- _Work required_: Nothing but the line with "Click the placeholder text 邮箱或电话号码" and the lines after it, through the end of the records below, is to be repeated, exactly as it is.

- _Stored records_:
::::
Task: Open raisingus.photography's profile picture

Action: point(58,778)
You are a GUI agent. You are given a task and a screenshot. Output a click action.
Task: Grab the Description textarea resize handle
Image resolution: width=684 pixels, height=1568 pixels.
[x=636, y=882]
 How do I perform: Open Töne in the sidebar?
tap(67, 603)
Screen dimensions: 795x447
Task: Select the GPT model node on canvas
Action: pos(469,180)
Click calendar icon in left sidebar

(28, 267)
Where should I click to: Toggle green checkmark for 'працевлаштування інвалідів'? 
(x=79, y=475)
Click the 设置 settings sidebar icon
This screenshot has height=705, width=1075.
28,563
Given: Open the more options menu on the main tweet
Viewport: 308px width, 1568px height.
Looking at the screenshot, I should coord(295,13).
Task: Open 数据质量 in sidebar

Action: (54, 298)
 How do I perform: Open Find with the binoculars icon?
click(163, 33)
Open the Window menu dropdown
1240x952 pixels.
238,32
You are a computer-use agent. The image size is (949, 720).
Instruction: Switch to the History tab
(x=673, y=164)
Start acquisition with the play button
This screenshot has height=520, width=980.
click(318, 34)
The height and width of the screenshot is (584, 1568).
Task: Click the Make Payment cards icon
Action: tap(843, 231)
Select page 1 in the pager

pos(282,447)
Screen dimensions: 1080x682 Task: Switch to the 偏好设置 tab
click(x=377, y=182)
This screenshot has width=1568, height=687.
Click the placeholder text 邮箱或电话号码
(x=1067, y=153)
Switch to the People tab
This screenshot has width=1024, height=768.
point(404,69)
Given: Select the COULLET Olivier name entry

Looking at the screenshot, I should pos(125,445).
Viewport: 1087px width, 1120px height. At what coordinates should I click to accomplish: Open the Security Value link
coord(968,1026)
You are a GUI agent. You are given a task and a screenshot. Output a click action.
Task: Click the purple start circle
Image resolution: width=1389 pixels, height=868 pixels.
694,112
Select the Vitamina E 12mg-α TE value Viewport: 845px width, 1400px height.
::::
- _Written answer_:
Click the placeholder text 邮箱或电话号码
(x=1067, y=153)
Switch to the People tab
This screenshot has width=1024, height=768.
point(404,69)
Given: Select the COULLET Olivier name entry

Looking at the screenshot, I should pos(125,445).
Viewport: 1087px width, 1120px height. At what coordinates should I click to accomplish: Open the Security Value link
coord(968,1026)
You are a GUI agent. You are given a task and a screenshot. Output a click action.
Task: Click the purple start circle
Image resolution: width=1389 pixels, height=868 pixels.
694,112
Select the Vitamina E 12mg-α TE value Viewport: 845px width, 1400px height.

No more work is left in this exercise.